We trust what the experts tell us. We’re port operators, members of the community and parents, husbands, wives, not scientists.
This does not mean we’re helpless onlookers; we do everything we can to check that Genera operates according to our Port Procedures Guide, the only procedures we are able to monitor and entitled to enforce. As already stated, we do this alongside – and in close collaboration with – the EPA and WorkSafe.
We are able and willing to answer questions about our port procedures for methyl bromide fumigation and monitoring.
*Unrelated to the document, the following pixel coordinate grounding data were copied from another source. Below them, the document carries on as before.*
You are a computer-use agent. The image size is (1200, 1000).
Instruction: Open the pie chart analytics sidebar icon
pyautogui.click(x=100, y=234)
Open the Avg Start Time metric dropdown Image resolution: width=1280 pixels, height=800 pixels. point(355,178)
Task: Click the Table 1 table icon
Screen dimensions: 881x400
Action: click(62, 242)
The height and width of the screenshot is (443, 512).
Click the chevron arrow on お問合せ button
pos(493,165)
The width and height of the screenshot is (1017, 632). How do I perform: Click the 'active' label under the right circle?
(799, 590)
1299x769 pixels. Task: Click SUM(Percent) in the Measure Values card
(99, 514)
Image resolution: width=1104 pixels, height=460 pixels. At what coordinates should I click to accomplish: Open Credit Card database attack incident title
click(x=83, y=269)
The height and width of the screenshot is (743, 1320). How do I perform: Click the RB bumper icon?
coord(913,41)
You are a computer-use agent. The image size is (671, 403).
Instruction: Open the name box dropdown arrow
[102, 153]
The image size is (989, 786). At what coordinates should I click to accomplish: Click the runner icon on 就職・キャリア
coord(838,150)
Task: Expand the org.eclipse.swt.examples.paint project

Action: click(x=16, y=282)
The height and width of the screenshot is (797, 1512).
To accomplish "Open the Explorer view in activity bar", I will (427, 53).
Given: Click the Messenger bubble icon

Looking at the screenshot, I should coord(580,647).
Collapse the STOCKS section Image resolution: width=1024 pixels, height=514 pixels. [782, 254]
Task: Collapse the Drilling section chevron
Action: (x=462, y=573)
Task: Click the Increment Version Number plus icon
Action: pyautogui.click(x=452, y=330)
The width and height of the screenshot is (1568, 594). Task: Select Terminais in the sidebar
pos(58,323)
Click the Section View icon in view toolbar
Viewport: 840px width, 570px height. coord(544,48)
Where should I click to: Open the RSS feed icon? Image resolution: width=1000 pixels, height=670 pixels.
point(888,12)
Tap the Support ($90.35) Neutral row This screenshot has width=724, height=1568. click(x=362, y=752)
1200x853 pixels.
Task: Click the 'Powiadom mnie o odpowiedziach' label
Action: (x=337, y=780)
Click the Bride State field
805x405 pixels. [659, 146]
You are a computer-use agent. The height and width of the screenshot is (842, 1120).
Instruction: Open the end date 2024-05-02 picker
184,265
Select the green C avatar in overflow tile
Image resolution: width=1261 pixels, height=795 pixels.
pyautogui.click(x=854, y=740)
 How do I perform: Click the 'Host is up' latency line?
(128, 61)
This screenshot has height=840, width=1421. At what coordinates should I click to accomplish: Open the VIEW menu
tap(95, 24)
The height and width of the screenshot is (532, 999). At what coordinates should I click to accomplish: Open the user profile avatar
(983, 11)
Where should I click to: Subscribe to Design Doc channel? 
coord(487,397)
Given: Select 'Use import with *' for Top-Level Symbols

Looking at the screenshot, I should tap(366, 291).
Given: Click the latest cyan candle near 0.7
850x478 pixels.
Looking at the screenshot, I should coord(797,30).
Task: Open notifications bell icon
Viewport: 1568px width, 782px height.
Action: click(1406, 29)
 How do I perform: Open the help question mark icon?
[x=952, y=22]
However, we are not qualified to answer questions about the safety of emission levels approved by the EPA, or about the process, safety and monitoring of methyl bromide fumigation generally. For this we would direct you to the websites of the EPA , the log exporting companies, Genera, Whangarei District Council or STIMBR – a group representing a wide range of organisations seeking environmentally and socially acceptable alternative phytosanitary treatments to methyl bromide, and/or technologies and tools to manage methyl bromide emissions.
Questions and Answers
How often is the methyl bromide fumigant applied and at what times of the day?
There is no strict routine – it all depends on variables such as when logs/timber is due for shipment, how many vessels are in port, the time of departure of each ship, etc.
Are there any plans for a contained fumigation facility at Northport?
This question would best be directed to log exporters and Genera. Whatever facilities exist will, as they do now, need to comply with EPA controls and Northport procedures, which will always be based on the best available science.
Is Northport 100 percent certain that methyl bromide poses no risks to any human beings or animals living nearby?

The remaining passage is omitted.